**Excerpted data:**
------------------------------------------------------------

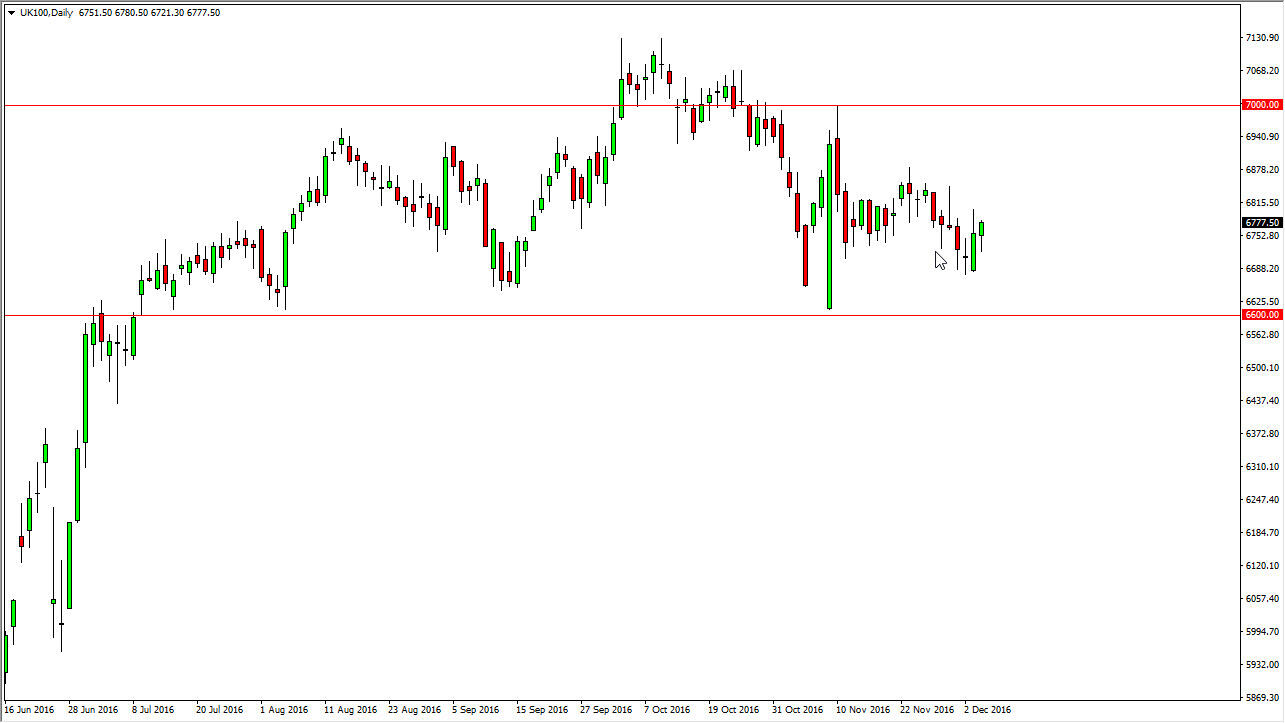Click the 2 Dec 2016 date label
Screen dimensions: 1285x723
(987, 710)
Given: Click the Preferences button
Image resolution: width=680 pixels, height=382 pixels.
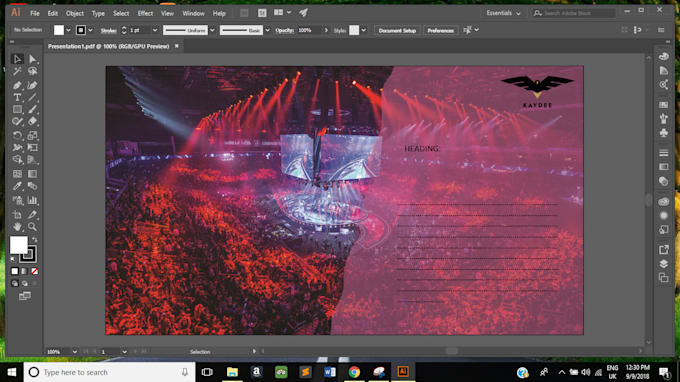Looking at the screenshot, I should tap(441, 30).
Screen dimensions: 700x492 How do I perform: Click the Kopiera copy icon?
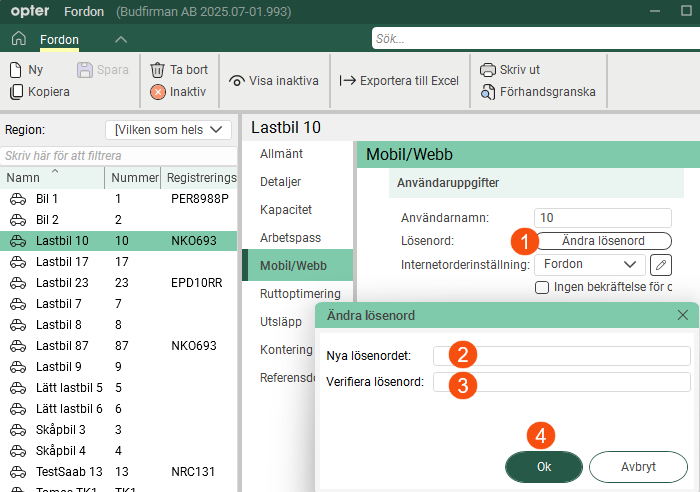pyautogui.click(x=17, y=92)
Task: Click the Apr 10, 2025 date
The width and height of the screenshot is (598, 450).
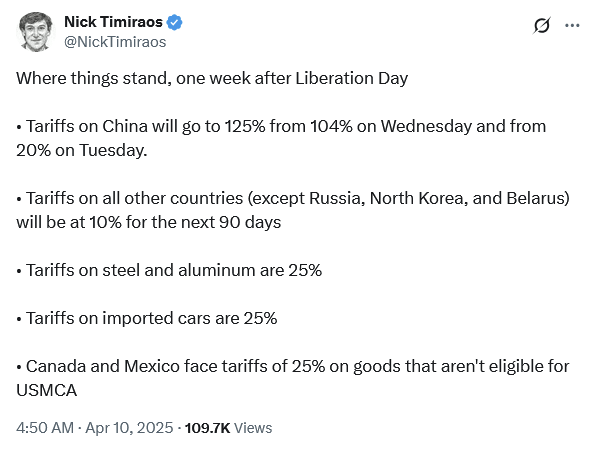Action: 129,428
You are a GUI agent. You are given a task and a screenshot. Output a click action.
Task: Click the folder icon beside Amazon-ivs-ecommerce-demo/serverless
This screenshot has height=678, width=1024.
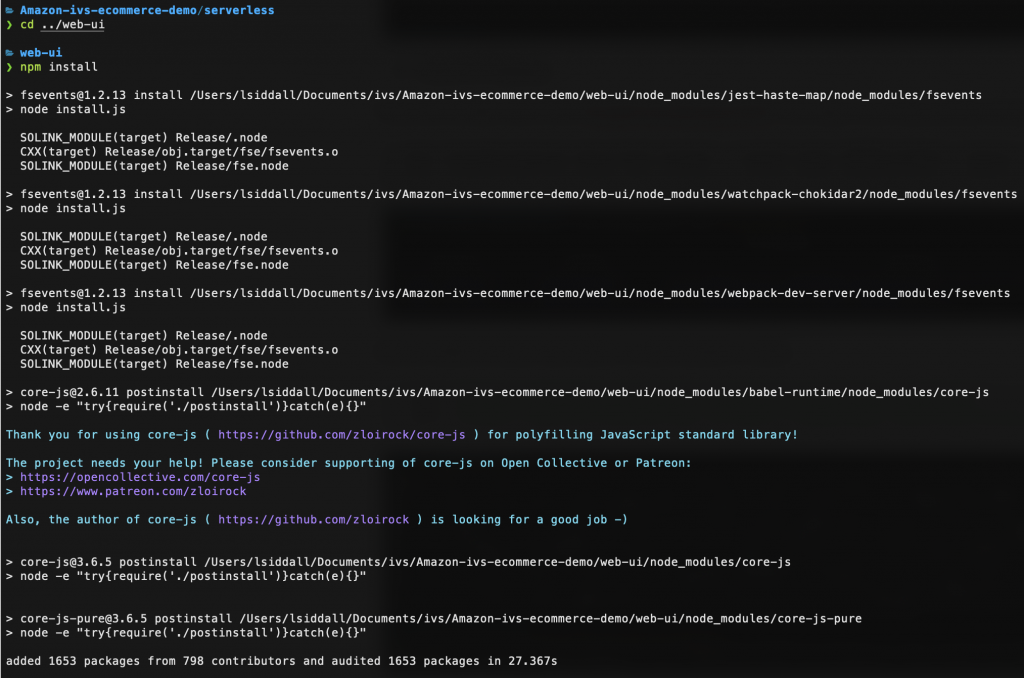click(x=8, y=9)
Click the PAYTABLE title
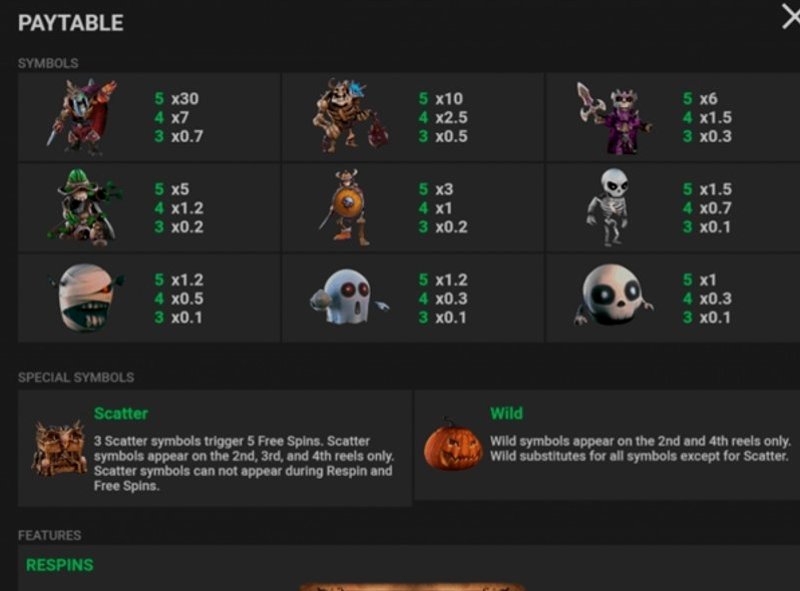The image size is (800, 591). click(71, 23)
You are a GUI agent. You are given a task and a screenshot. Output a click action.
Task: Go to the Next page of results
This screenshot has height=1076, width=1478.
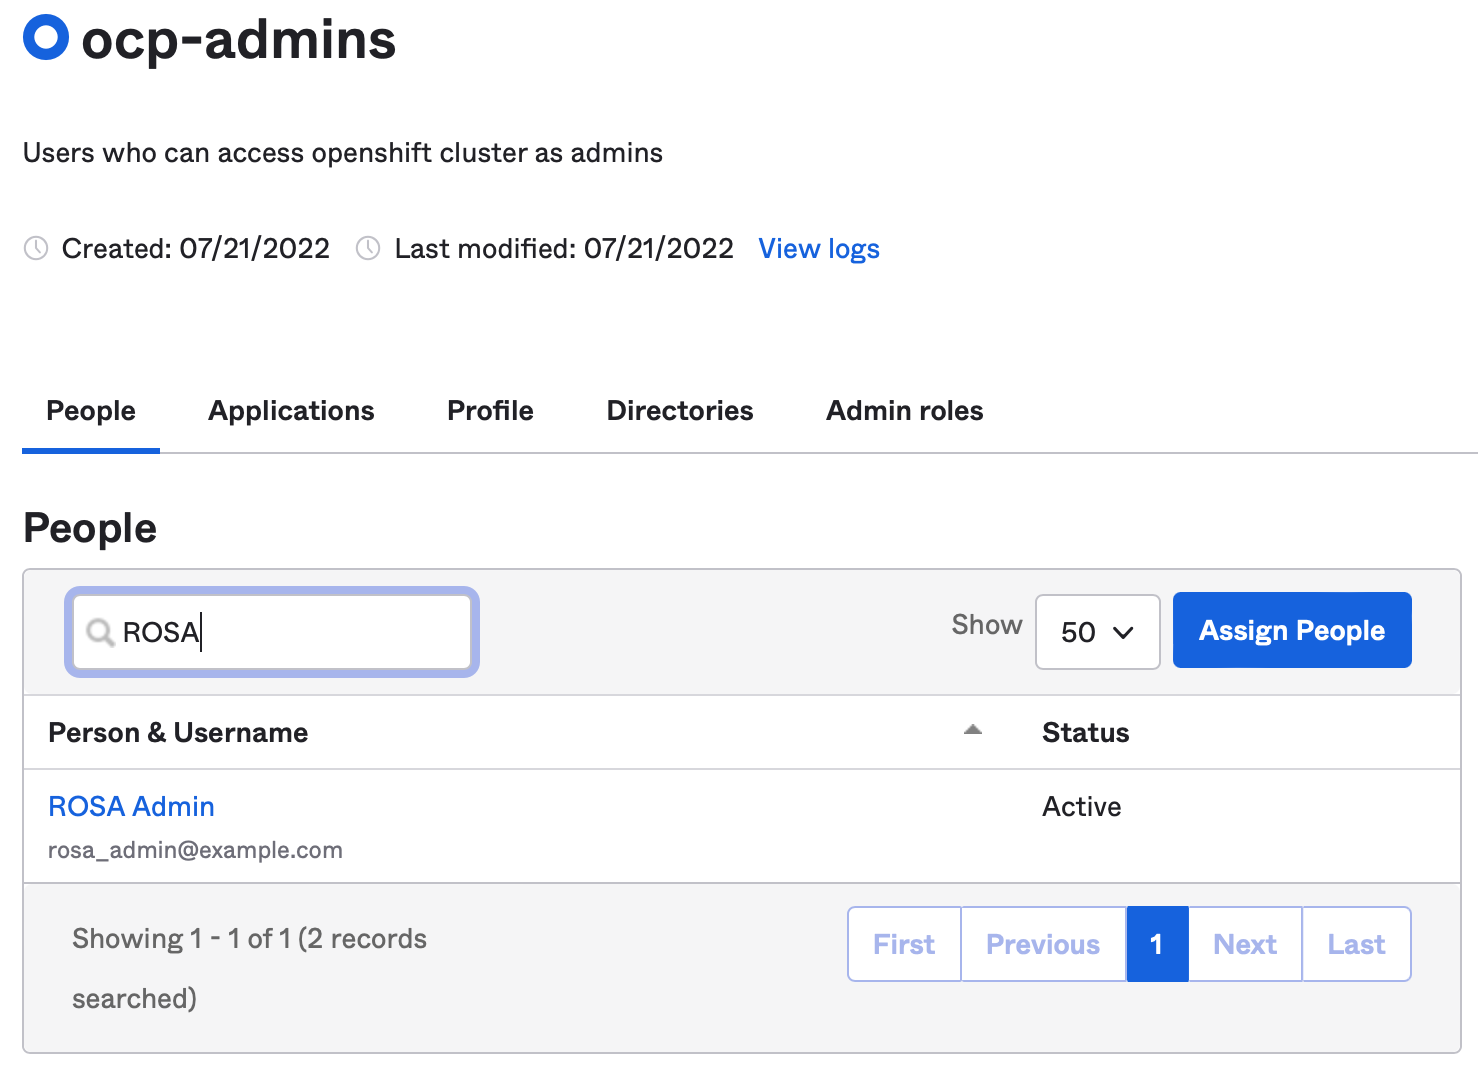[x=1244, y=943]
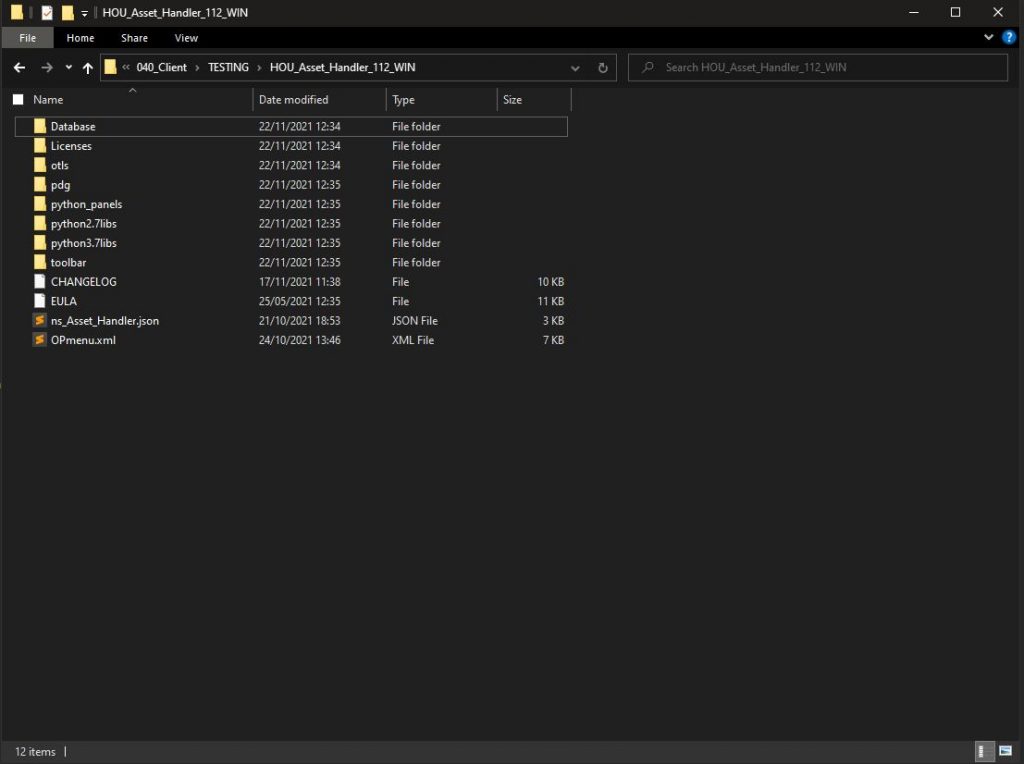Open the recent locations dropdown arrow
Viewport: 1024px width, 764px height.
(68, 68)
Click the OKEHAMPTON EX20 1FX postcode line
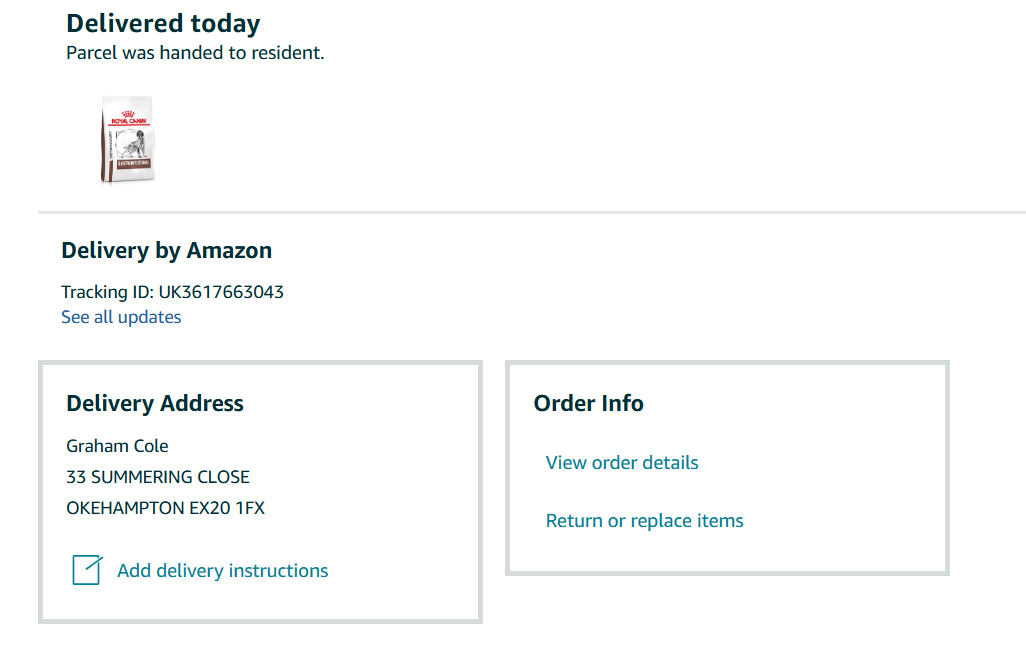The width and height of the screenshot is (1026, 657). pos(166,508)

------------------------------------------------------------

**What the exercise asks:**
Everything from the line that contains "Given: Click the Preferences button" to the final line of the data is to be duplicated exactly, both ends included, except the pictures.

**Answer to this exercise:**
Given: Click the Preferences button
Image resolution: width=680 pixels, height=382 pixels.
Looking at the screenshot, I should tap(441, 30).
Screen dimensions: 700x492 How do I perform: Click the Kopiera copy icon?
pyautogui.click(x=17, y=92)
Task: Click the Apr 10, 2025 date
The width and height of the screenshot is (598, 450).
Action: 129,428
You are a GUI agent. You are given a task and a screenshot. Output a click action.
Task: Click the folder icon beside Amazon-ivs-ecommerce-demo/serverless
This screenshot has height=678, width=1024.
click(x=8, y=9)
Click the PAYTABLE title
The image size is (800, 591). click(71, 23)
You are a GUI agent. You are given a task and a screenshot. Output a click action.
Task: Go to the Next page of results
This screenshot has height=1076, width=1478.
[x=1244, y=943]
Open the recent locations dropdown arrow
Viewport: 1024px width, 764px height.
(68, 68)
Click the OKEHAMPTON EX20 1FX postcode line
The width and height of the screenshot is (1026, 657). pos(166,508)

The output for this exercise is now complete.